* _MATERIAL SHOWN_
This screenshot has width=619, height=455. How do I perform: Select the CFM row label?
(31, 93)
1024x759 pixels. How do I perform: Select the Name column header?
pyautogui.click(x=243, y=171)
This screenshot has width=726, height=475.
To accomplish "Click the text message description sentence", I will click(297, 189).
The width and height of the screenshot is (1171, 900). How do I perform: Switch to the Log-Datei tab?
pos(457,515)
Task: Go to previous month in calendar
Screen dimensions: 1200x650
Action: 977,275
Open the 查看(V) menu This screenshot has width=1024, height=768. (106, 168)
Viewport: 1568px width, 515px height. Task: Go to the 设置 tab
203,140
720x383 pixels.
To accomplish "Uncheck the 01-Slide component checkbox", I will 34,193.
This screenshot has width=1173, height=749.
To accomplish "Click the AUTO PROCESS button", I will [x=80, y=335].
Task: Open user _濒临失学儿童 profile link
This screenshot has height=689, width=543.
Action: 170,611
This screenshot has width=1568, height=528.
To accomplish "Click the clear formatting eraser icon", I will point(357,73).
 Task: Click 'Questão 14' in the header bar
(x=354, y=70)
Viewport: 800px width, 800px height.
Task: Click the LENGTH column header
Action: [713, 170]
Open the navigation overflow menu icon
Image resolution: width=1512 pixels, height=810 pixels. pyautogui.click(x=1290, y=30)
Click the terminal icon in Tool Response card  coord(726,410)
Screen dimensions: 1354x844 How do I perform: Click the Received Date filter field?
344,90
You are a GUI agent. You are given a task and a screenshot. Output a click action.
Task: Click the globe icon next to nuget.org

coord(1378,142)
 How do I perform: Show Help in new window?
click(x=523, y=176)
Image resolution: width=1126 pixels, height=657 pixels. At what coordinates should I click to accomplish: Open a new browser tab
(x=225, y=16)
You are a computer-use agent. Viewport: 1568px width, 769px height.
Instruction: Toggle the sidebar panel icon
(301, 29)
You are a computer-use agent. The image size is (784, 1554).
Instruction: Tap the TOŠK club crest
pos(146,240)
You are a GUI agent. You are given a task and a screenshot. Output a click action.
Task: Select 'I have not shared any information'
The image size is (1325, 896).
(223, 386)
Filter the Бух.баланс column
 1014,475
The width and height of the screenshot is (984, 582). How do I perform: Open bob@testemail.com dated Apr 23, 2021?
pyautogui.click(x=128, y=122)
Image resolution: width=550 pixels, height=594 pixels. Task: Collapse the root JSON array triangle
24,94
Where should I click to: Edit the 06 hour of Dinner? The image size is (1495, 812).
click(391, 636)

* _REQUEST_
Copy all of the items above word for word, changing nothing.

* _EXPECTED ANSWER_
This screenshot has width=619, height=455. How do I perform: Select the CFM row label?
(31, 93)
1024x759 pixels. How do I perform: Select the Name column header?
pyautogui.click(x=243, y=171)
This screenshot has width=726, height=475.
To accomplish "Click the text message description sentence", I will click(297, 189).
The width and height of the screenshot is (1171, 900). How do I perform: Switch to the Log-Datei tab?
pos(457,515)
Task: Go to previous month in calendar
Screen dimensions: 1200x650
Action: 977,275
Open the 查看(V) menu This screenshot has width=1024, height=768. (106, 168)
Viewport: 1568px width, 515px height. Task: Go to the 设置 tab
203,140
720x383 pixels.
To accomplish "Uncheck the 01-Slide component checkbox", I will 34,193.
This screenshot has width=1173, height=749.
To accomplish "Click the AUTO PROCESS button", I will [x=80, y=335].
Task: Open user _濒临失学儿童 profile link
This screenshot has height=689, width=543.
Action: 170,611
This screenshot has width=1568, height=528.
To accomplish "Click the clear formatting eraser icon", I will point(357,73).
 Task: Click 'Questão 14' in the header bar
(x=354, y=70)
Viewport: 800px width, 800px height.
Task: Click the LENGTH column header
Action: [713, 170]
Open the navigation overflow menu icon
Image resolution: width=1512 pixels, height=810 pixels. pyautogui.click(x=1290, y=30)
Click the terminal icon in Tool Response card  coord(726,410)
Screen dimensions: 1354x844 How do I perform: Click the Received Date filter field?
344,90
You are a GUI agent. You are given a task and a screenshot. Output a click action.
Task: Click the globe icon next to nuget.org

coord(1378,142)
 How do I perform: Show Help in new window?
click(x=523, y=176)
Image resolution: width=1126 pixels, height=657 pixels. At what coordinates should I click to accomplish: Open a new browser tab
(x=225, y=16)
You are a computer-use agent. Viewport: 1568px width, 769px height.
Instruction: Toggle the sidebar panel icon
(301, 29)
You are a computer-use agent. The image size is (784, 1554).
Instruction: Tap the TOŠK club crest
pos(146,240)
You are a GUI agent. You are given a task and a screenshot. Output a click action.
Task: Select 'I have not shared any information'
The image size is (1325, 896).
(223, 386)
Filter the Бух.баланс column
 1014,475
The width and height of the screenshot is (984, 582). How do I perform: Open bob@testemail.com dated Apr 23, 2021?
pyautogui.click(x=128, y=122)
Image resolution: width=550 pixels, height=594 pixels. Task: Collapse the root JSON array triangle
24,94
Where should I click to: Edit the 06 hour of Dinner? The image size is (1495, 812).
click(391, 636)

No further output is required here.